Un des 65 exemplaires sur vélin pur fil (n° 76).
« J’ai trouvé le titre de ce recueil de nouvelles dans Les Promenades sentimentales au clair de lune de Sacha Tsipotchkine : ‘L’homme (…) un jour, il se fera ! Un peu de patience, un peu de persévérance : on n’en est plus à dix mille ans près…’ Pour l’instant, l’homme n’est qu’un pionnier de lui-même… Gloire à nos illustres pionniers ! Il n’y a pas eu préméditation de ma part : en écrivant ces récits, je croyais me livrer seulement au plaisir de conter : mes démons familiers m’ont une fois de plus empêché de partir en vacances ».
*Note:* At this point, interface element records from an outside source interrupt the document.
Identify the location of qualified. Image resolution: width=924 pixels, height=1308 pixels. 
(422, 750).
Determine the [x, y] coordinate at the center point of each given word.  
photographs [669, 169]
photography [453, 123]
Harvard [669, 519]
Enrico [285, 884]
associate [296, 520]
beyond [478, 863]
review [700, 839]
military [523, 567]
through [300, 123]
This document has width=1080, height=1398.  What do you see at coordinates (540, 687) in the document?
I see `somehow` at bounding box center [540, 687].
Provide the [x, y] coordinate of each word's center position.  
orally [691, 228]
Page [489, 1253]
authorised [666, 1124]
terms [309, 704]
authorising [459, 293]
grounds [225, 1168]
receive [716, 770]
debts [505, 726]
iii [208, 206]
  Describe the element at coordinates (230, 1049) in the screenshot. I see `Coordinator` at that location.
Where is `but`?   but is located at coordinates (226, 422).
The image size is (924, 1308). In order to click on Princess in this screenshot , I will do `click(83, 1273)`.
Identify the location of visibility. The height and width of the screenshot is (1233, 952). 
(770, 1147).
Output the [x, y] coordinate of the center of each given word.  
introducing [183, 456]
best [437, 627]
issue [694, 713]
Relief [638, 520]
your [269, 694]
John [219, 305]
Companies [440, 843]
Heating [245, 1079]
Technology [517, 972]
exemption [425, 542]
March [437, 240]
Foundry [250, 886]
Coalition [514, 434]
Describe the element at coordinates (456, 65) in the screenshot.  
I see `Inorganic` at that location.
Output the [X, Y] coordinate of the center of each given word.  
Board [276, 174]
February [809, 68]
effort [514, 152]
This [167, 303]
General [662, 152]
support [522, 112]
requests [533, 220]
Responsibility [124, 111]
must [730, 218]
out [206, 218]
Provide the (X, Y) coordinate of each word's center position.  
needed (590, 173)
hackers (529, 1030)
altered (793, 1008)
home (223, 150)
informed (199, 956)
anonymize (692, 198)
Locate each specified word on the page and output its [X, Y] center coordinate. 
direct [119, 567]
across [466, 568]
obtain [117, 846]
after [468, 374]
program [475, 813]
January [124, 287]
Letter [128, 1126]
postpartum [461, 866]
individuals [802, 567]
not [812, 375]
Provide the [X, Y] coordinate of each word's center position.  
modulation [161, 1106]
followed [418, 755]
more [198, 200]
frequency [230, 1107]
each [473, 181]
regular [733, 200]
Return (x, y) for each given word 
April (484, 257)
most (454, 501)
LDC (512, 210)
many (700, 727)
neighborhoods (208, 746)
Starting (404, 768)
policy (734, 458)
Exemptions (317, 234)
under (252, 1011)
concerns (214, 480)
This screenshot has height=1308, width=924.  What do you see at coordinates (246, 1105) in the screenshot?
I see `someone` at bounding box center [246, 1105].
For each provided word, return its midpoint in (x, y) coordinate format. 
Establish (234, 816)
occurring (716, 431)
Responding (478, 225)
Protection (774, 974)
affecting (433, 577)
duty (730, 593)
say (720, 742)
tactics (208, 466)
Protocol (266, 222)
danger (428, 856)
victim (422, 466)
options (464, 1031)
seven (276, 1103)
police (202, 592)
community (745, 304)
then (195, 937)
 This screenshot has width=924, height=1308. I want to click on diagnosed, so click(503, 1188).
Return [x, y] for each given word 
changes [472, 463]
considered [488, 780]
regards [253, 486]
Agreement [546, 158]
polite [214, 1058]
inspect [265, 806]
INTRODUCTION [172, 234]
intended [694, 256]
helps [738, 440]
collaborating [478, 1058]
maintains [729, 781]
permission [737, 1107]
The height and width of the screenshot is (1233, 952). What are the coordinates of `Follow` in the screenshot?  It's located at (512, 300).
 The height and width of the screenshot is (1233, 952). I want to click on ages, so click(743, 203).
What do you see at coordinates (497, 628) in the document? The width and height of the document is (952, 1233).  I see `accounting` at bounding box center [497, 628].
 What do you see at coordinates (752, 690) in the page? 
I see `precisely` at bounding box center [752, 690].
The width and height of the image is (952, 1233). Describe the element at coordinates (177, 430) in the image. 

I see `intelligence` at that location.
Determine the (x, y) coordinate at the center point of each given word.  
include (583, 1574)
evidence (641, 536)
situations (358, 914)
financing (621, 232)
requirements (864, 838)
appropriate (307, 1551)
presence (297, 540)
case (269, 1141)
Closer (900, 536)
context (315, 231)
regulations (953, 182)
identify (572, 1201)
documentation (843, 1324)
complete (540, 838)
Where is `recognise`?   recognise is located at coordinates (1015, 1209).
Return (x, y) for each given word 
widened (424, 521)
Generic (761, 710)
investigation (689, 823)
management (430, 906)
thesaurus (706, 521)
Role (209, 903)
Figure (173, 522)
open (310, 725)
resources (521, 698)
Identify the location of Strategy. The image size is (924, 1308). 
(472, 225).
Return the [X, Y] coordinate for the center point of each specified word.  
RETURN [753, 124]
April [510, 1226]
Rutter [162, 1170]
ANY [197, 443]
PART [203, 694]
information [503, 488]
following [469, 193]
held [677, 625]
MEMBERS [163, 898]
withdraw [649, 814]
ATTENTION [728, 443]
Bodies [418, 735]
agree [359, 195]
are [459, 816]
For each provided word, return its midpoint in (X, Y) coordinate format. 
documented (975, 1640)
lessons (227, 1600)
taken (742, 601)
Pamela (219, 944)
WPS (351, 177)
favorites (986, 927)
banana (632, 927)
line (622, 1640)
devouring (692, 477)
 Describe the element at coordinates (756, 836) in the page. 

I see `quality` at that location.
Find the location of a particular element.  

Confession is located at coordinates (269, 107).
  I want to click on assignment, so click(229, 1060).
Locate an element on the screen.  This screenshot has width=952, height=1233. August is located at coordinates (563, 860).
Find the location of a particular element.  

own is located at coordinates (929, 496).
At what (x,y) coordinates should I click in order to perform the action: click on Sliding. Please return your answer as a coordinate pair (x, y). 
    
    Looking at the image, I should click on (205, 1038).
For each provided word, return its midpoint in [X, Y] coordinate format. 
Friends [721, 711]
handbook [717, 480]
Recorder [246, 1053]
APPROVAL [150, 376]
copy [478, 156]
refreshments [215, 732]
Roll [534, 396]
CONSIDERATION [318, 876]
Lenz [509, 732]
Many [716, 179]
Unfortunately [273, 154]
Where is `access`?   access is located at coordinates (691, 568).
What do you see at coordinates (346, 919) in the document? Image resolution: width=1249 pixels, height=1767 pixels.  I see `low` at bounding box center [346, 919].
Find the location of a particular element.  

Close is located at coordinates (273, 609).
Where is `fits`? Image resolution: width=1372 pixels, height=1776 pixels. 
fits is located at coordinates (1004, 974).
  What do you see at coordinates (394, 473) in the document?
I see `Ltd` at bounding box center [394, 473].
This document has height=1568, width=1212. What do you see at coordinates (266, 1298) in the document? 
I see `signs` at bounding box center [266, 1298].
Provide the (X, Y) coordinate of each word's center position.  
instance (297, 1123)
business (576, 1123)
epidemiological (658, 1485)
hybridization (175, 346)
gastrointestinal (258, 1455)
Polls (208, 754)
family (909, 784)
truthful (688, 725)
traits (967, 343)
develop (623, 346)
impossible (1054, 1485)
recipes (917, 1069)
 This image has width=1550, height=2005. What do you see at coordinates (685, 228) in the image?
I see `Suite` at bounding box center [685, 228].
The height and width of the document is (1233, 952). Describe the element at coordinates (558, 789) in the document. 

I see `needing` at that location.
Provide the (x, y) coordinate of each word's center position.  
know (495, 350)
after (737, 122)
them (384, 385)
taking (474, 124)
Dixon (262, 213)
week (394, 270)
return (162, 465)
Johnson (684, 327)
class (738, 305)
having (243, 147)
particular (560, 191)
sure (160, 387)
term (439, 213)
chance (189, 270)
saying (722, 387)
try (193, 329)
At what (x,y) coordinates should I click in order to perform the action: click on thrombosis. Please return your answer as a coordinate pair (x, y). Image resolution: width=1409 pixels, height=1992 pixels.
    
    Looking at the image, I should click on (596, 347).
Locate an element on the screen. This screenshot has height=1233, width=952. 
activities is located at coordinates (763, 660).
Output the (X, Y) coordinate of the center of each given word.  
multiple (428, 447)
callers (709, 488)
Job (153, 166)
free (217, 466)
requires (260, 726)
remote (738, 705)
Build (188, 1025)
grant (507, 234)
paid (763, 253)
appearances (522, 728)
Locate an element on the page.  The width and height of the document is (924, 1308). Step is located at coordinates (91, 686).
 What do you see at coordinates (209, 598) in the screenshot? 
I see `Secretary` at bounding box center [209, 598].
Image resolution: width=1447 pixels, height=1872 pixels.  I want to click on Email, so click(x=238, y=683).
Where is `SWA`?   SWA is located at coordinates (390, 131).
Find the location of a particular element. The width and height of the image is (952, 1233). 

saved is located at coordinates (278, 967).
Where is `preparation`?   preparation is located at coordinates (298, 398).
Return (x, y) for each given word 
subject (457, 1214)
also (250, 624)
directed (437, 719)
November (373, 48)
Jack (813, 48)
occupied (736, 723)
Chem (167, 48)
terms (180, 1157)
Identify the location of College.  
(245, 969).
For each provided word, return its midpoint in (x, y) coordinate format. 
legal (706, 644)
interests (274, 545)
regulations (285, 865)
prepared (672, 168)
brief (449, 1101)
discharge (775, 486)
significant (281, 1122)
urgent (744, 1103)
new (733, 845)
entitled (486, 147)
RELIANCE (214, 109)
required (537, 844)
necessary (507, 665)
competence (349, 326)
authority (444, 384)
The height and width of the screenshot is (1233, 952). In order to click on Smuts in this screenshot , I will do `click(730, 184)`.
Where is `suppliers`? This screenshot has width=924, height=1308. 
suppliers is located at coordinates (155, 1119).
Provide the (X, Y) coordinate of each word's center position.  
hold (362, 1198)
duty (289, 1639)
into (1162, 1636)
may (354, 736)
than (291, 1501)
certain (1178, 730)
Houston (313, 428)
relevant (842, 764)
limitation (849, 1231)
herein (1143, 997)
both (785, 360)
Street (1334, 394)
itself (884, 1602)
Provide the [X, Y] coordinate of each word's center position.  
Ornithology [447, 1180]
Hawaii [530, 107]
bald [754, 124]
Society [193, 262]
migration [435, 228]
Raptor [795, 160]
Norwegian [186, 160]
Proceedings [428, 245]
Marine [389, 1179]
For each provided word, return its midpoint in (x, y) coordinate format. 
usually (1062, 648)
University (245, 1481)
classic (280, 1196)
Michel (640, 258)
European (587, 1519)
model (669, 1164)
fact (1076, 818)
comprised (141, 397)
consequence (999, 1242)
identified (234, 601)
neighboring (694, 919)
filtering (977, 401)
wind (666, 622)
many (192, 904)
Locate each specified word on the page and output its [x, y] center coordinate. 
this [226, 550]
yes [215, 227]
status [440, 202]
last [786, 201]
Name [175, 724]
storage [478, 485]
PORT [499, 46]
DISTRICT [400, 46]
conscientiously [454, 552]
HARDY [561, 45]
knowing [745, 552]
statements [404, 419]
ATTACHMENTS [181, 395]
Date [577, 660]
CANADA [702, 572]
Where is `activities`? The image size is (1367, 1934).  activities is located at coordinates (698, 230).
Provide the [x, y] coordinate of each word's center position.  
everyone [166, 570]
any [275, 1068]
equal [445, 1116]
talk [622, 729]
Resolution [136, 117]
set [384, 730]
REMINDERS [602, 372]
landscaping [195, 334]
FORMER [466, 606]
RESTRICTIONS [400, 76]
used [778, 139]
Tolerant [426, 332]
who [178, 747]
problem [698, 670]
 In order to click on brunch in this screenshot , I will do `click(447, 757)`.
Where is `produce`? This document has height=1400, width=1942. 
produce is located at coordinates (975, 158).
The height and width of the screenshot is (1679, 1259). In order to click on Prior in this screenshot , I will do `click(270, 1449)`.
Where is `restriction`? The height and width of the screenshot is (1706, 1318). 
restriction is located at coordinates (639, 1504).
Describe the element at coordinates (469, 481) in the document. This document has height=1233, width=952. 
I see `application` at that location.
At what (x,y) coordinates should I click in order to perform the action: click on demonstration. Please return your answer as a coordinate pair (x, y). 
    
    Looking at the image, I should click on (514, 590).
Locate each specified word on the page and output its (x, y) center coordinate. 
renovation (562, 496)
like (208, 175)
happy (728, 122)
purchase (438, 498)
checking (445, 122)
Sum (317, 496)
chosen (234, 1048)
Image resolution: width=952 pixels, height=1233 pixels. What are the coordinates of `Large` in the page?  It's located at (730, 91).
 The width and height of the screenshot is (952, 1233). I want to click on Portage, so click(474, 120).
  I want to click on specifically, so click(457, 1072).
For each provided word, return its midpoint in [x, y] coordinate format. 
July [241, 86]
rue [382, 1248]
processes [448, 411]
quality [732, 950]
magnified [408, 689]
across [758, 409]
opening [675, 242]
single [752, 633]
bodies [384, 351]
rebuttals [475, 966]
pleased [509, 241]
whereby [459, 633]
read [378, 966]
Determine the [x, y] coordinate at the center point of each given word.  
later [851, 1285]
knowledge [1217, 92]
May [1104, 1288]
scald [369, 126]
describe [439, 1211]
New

Ne cherchez pas Les Promenades sentimentales au clair de lune de Sacha Tsipotchkine : l’écrivain et son livre ne sont que le fruit de l’imagination fertile de Gary. Son recueil est composé de seize nouvelles, certaines inédites, d’autres déjà publiées en revue ou en volume : « Les oiseaux vont mourir au Pérou », « Le Luth » (publié sous le titre « Ainsi s’achève une journée de soleil », La Table ronde, juin 1954), « Un humaniste » (publié sous le titre « Les belles natures », Preuves, février 1958), « Décadence », « Le faux », « Les joies de la nature », « Noblesse et grandeur », « Citoyen pigeon » (Le Cadran, 1945), « Une page d’histoire », « Le Mur » (simple conte de Noël, Preuves, février 1958), « Tout va bien sur le Kilimandjaro » (Le Cadran, 12, 1945), « Je parle de l’héroïsme » (publié sous le titre « Je rencontre un barracuda », Elle, 23 mars 1956), « Les Habitants de la Terre » (Revue de Paris, janvier 1951), « J’ai soif d’innocence » (publié sous le titre « Je rêve d’innocence », Elle, 30 avril 1956), « La plus vieille histoire du monde » (Preuves, mars 1962) et « Gloire à nos illustres pionniers ». La première et l’avant-dernière ont été rédigées pendant le séjour bolivien.